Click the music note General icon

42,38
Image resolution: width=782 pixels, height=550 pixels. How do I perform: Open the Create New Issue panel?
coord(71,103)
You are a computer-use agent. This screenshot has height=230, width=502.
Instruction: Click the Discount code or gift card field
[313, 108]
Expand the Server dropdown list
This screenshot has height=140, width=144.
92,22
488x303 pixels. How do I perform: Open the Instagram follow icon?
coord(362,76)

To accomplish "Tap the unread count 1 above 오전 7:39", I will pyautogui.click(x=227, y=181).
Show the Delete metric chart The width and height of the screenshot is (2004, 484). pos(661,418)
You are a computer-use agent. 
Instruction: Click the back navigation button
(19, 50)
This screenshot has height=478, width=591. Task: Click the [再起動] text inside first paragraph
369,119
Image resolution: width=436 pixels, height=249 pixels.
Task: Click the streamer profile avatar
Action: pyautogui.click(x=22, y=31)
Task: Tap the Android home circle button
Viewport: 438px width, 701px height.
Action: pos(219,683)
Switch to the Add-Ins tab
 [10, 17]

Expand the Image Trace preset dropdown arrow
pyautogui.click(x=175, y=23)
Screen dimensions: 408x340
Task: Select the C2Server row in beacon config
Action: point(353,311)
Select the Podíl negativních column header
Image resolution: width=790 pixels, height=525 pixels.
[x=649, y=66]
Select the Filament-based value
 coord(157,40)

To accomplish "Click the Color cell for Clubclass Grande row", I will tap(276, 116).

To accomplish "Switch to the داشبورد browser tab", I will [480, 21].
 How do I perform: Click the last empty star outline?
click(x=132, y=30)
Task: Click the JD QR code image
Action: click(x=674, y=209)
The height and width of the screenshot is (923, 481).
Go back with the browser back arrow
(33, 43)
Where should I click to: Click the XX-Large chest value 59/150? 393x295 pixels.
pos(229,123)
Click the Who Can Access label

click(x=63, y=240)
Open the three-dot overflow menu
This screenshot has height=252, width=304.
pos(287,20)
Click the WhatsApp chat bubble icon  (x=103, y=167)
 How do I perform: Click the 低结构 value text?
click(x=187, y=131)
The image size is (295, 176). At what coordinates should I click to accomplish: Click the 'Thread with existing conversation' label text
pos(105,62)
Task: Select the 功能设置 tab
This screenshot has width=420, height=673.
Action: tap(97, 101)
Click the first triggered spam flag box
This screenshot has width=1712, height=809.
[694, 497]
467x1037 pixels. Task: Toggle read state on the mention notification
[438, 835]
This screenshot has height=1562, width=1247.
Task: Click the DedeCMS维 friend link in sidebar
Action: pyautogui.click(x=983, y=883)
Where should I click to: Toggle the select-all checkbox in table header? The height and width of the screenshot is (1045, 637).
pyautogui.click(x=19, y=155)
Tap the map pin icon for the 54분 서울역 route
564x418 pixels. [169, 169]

══════

Everything from the line containing "Where should I click to: Toggle" to the final line of the entries above should be output exactly, and nothing more.

Where should I click to: Toggle the select-all checkbox in table header? The height and width of the screenshot is (1045, 637).
pyautogui.click(x=19, y=155)
Tap the map pin icon for the 54분 서울역 route
564x418 pixels. [169, 169]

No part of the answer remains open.